As a future teacher, I am always looking for ways to incorporate feminism into my classroom. While working on a project for one of my education classes, I stumbled across two awesome young adult novels that could help teachers and parents introduce feminist ideas to their teens.

The first novel is Speak by Laurie Halse Anderson. The protagonist in Speak is a 9th grade girl named Melinda. In the summer before her Freshman year, Melinda went to a party and was raped by a guy she would go to high school with in the Fall. Melinda, not knowing what to do, called the cops on the party, causing all of her friends to turn against her. Melinda goes through most of the year without telling her friends or family about what has happened to her. She does not know what to say, and is not even fully aware that what had happened to her was considered rape. In the end, Melinda finds the courage to finally tell her friend what happened, but endures much suffering before she is able to do so. The book causes the reader to ask why rape is a topic that is so taboo, despite the fact that it is so prevalent in our society.

The other novel is called Luna by Julie Anne Peters.
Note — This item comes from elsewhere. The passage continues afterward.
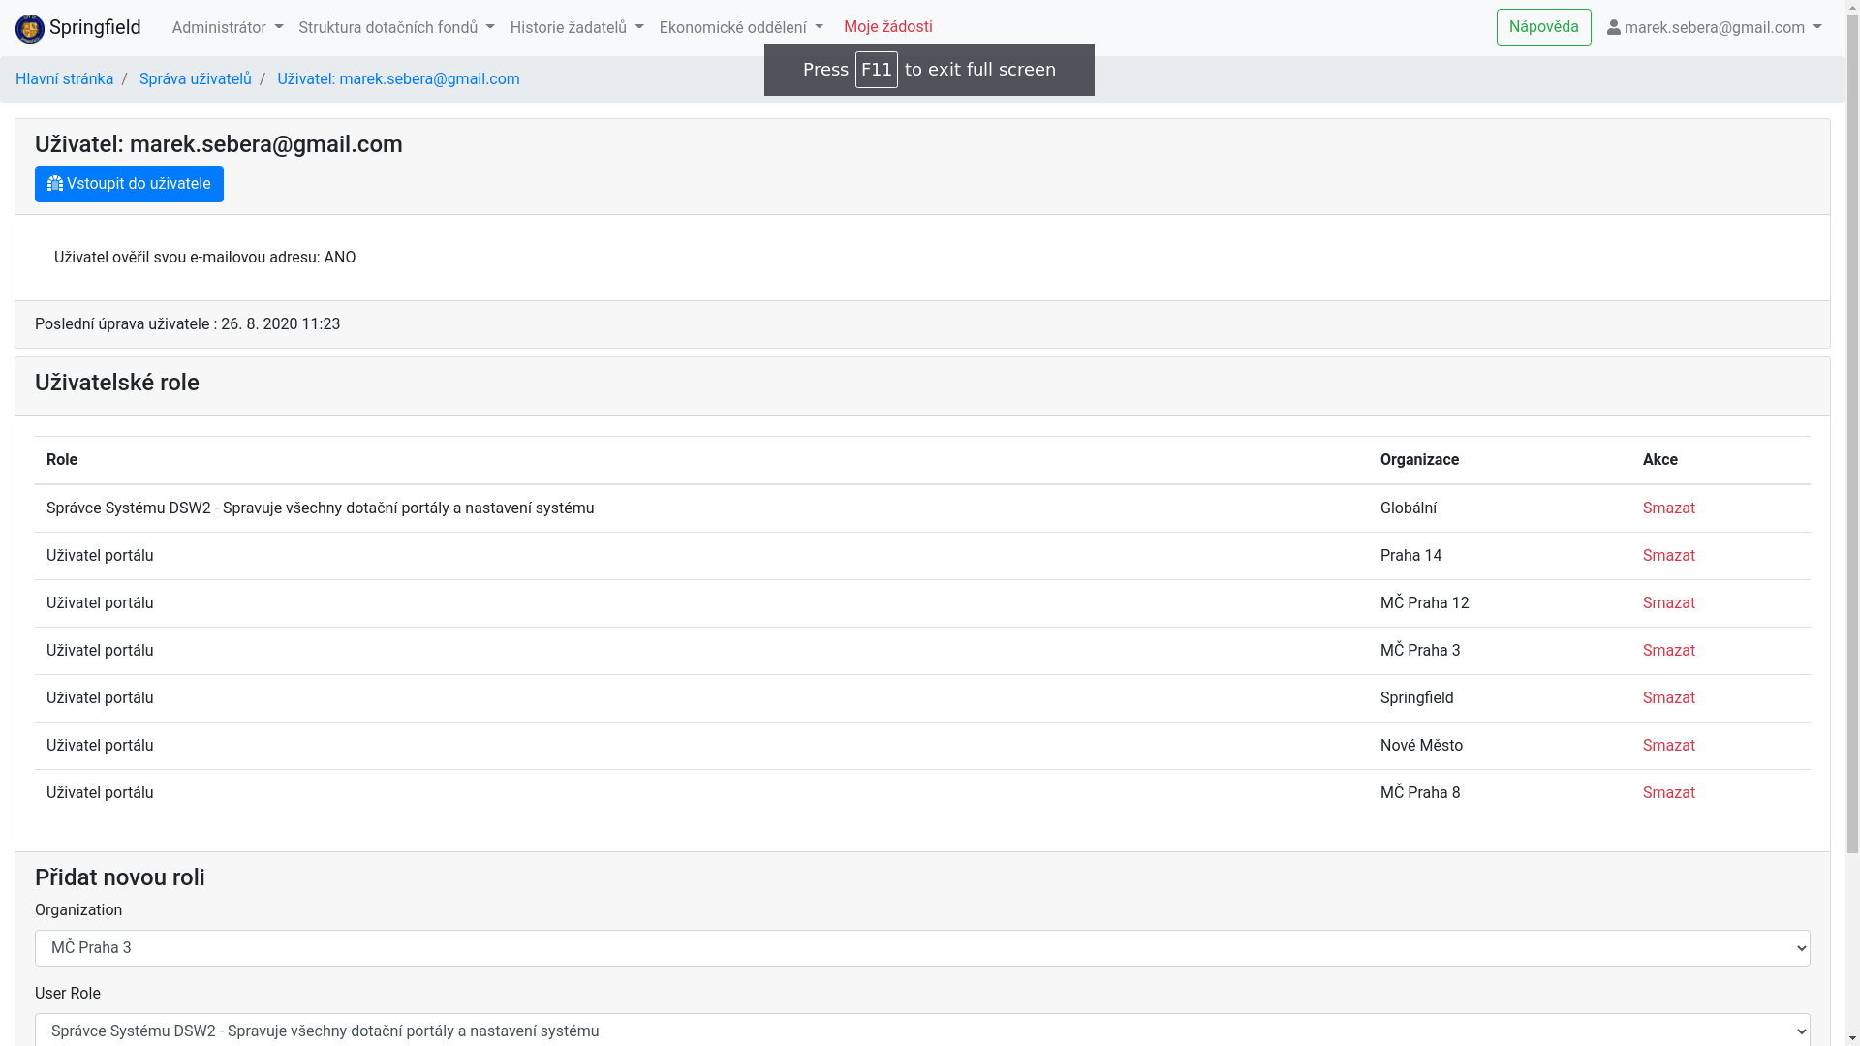This screenshot has height=1046, width=1860.
Task: Click the user profile icon in navbar
Action: pyautogui.click(x=1614, y=28)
Luna is told from the point of view of a fifteen-year-old girl named Reagan. Reagan’s seventeen-year-old brother Liam is a transsexual who wants to begin living his life as a girl and going by the name Luna. Liam chooses the name Luna, meaning “moon” because the only time she feels comfortable dressing and appearing as a girl is in the middle of the night when she sneaks into Reagan’s room. When Liam chooses to become Luna for good, Reagan is apprehensive about how their parents and Luna’s friends will respond. After encountering several struggles with the people she loves, Luna decides to leave town t0 begin her life anew. The novel asks the reader to think about how difficult it would be to be trapped in a body of the opposite gender, and also how the people you love would respond if you decided to change it.
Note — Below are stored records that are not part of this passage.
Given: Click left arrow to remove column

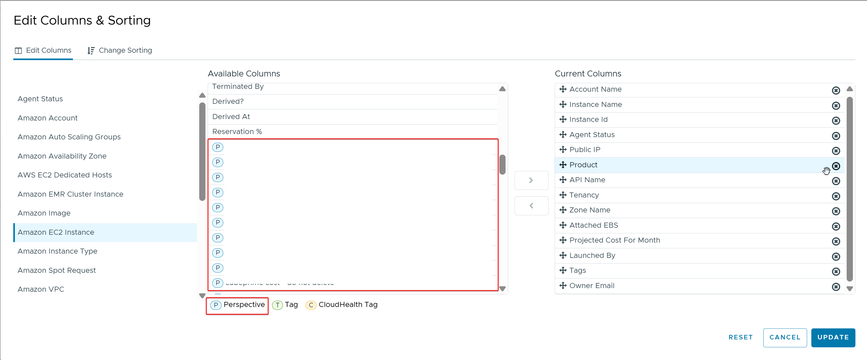Looking at the screenshot, I should click(531, 206).
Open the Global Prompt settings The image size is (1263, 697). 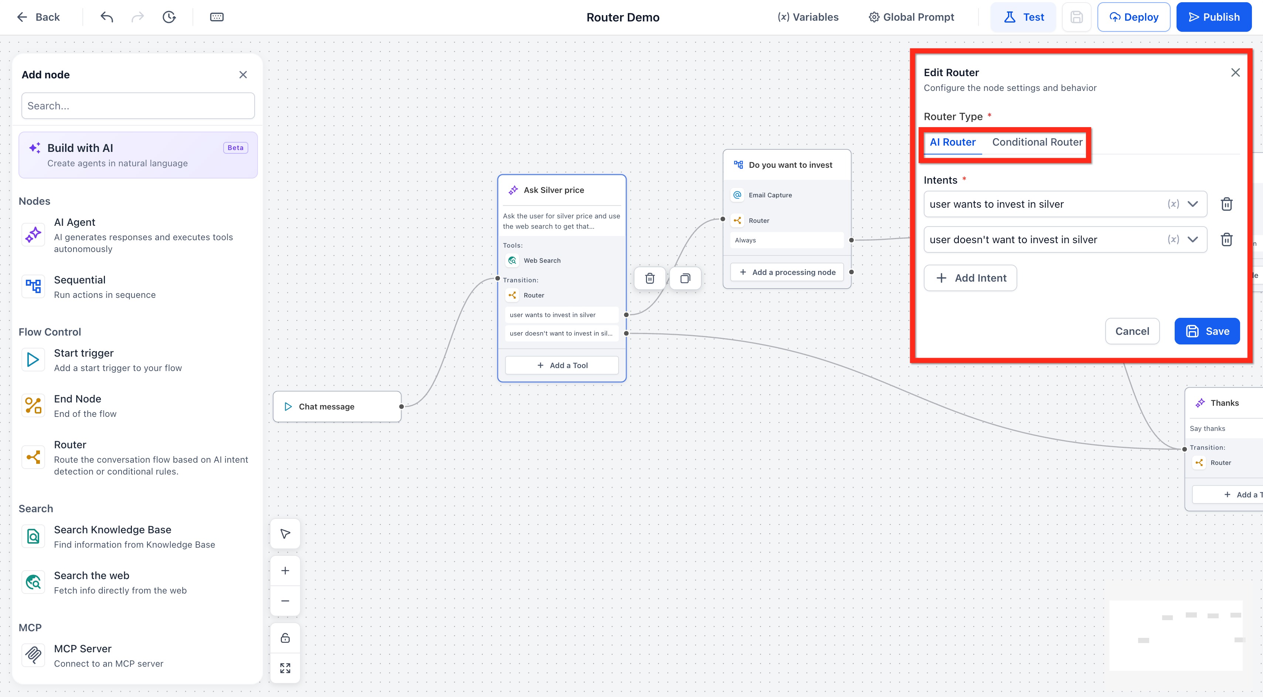coord(911,17)
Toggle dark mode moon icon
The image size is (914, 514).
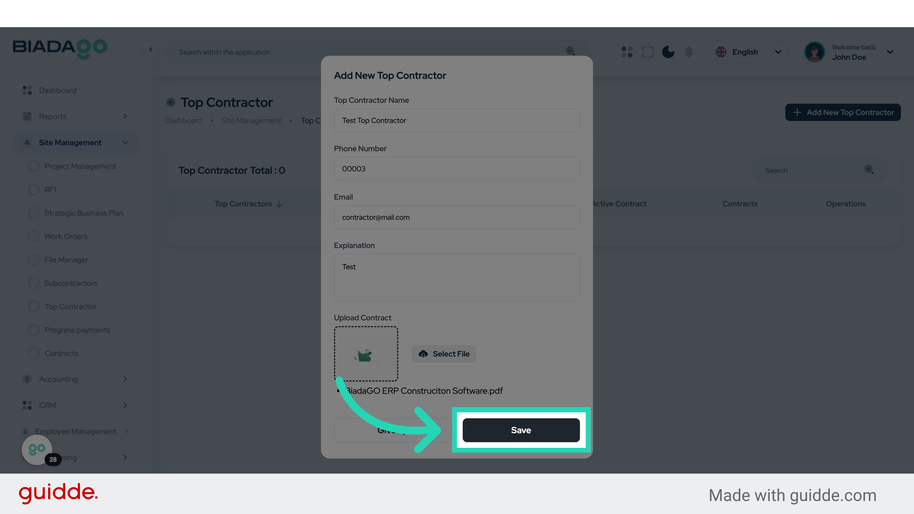pos(668,52)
Speak and Luna are a breath of fresh air in comparison with many young adult novels I have encountered (Cough, cough…Twilight). Melinda and Luna’s stories are great for introducing women’s issues and LGBT issues to young teens who are, for the most part, uneducated about them. If we can help increase this kind of awareness in teens, it will help them to learn to be more accepting of others and to question societal norms from a young age.